RECORDS SHOWN:
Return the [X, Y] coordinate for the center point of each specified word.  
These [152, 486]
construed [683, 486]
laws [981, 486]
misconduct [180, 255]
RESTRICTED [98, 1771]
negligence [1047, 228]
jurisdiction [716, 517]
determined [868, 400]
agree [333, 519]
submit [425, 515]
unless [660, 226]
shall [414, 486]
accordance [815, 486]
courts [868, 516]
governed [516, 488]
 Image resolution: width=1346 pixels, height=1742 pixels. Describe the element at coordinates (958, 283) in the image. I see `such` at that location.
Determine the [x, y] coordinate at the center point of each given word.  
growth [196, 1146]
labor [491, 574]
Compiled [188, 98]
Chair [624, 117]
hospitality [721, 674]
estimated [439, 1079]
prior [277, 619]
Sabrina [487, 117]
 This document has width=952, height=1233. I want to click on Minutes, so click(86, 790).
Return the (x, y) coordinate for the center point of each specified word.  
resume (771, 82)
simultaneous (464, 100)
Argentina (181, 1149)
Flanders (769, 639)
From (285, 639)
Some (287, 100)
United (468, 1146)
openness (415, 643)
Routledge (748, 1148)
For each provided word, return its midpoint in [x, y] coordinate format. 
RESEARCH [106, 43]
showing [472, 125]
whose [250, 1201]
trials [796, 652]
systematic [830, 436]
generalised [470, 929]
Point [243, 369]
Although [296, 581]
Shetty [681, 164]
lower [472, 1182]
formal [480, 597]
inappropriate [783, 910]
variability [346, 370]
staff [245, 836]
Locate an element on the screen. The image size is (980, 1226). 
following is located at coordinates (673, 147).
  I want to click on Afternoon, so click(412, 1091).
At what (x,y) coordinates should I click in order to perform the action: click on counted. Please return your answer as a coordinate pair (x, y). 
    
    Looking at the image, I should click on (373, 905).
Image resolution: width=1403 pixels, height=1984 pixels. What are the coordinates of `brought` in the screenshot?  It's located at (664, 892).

DIRECTION:
Revise the lines starting at the one containing "Flanders (769, 639)" and ending at the one containing "formal [480, 597]", changing "midpoint" to "center point" and leaving everything else as it is.

TASK ANSWER:
Flanders (769, 639)
From (285, 639)
Some (287, 100)
United (468, 1146)
openness (415, 643)
Routledge (748, 1148)
For each provided word, return its center point in [x, y] coordinate format. 
RESEARCH [106, 43]
showing [472, 125]
whose [250, 1201]
trials [796, 652]
systematic [830, 436]
generalised [470, 929]
Point [243, 369]
Although [296, 581]
Shetty [681, 164]
lower [472, 1182]
formal [480, 597]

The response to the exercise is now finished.